The drones used this year on Everest have not flown for the last four days. One of them was rumored to have crashed, but the facts are not so dramatic.
“Our drone’s emergency parachute got auto-deployed at 6,000m due to a gust of high wind, so it landed near Camp 1,” engineer Raj Bikram Maharjan of Airlift Technology, the Nepal-based company in charge of operating the drones, told ExplorersWeb from Base Camp.
“It didn’t crash, but one of the drone’s arms broke on landing,” he explained.
The accident took place four days ago, when high winds hit Everest and the progress of climbers and rope fixers ceased. Since then, the pilots have paused the drone flights while they investigate exactly what happened. “We’ll get the full details when we check the flight logs,” Maharjan explained.

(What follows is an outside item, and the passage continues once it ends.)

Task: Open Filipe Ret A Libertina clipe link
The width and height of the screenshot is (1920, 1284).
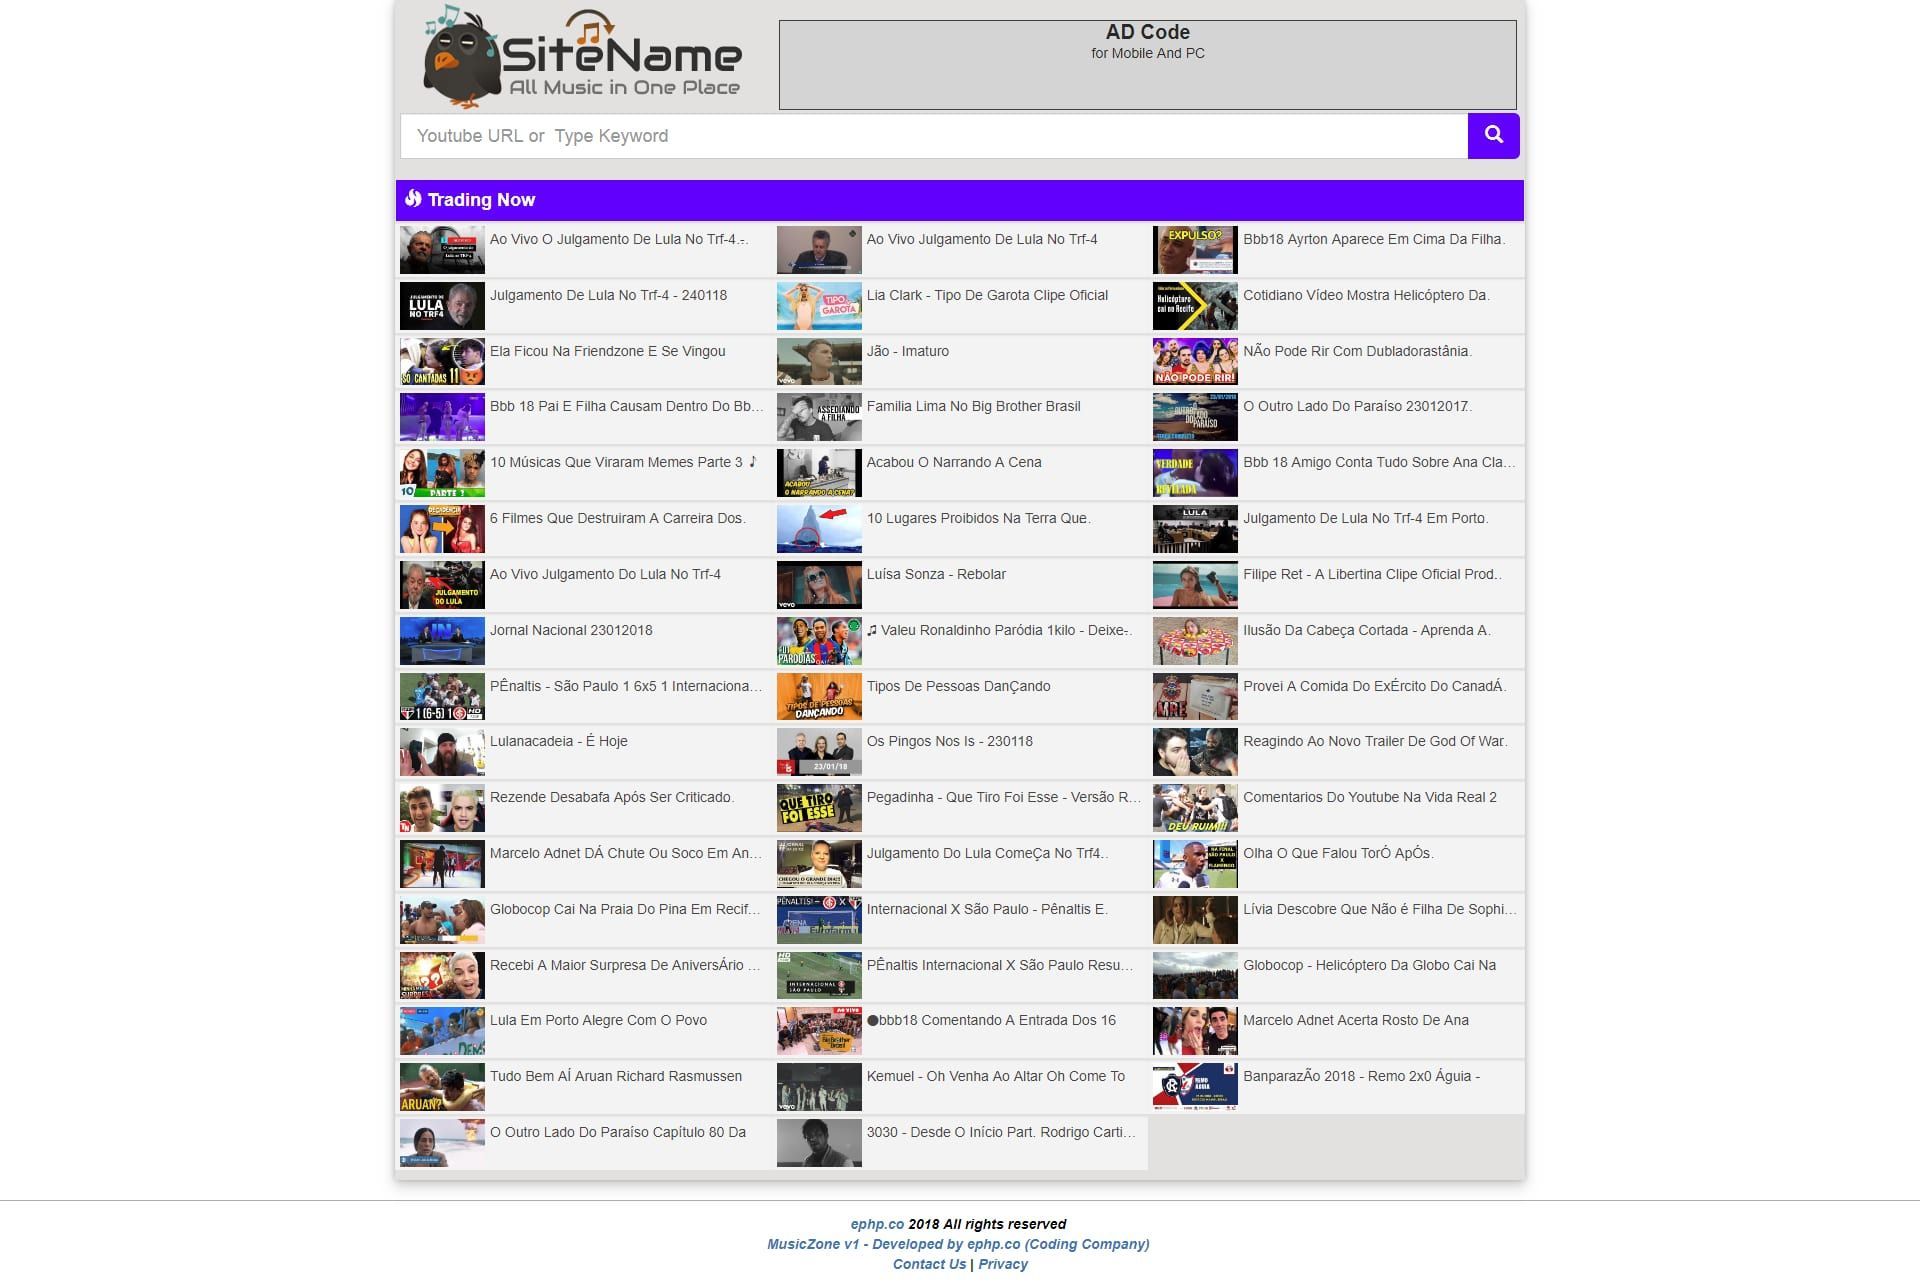Action: pyautogui.click(x=1371, y=574)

Can drones fall on climbers’ heads?
The introduction of drones, which were tested last year on Everest for the first time, was unanimously popular among the Sherpa workers, but it also raised some questions about the safety of those below. These are not little personal drones but 30km behemoths loaded with rubbish or gear. The prospect of one of them spiraling out of control toward a line of climbers in the Khumbu Icefall has crossed the mind of some of our readers. Luckily, the team operating the drones took steps to avoid that possibility.
“We have set the drone’s flight path away from the climbers’ route, so that if any accident happens, it will harm no one,” said Maharjan.
The drones also have several safety features, including the emergency parachute that deployed earlier this week.